## MATERIAL SUPPLIED
--
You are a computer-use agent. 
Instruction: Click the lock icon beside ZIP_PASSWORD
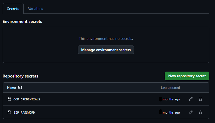(x=9, y=112)
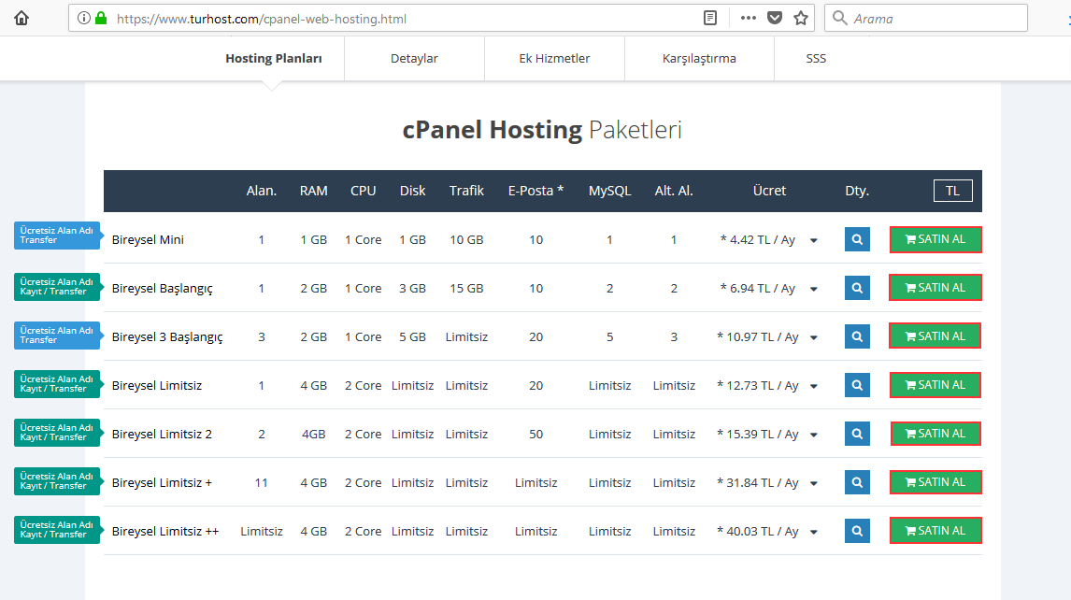Expand price dropdown for Bireysel Limitsiz ++
This screenshot has width=1071, height=600.
point(813,532)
--
## PROBLEM DESCRIPTION
In full and without changes, repeat the listing above, but not its pictures.

## YOUR SOLUTION
You are a computer-use agent. 
Instruction: Click the lock icon beside ZIP_PASSWORD
(x=9, y=112)
Expand price dropdown for Bireysel Limitsiz ++
This screenshot has width=1071, height=600.
point(813,532)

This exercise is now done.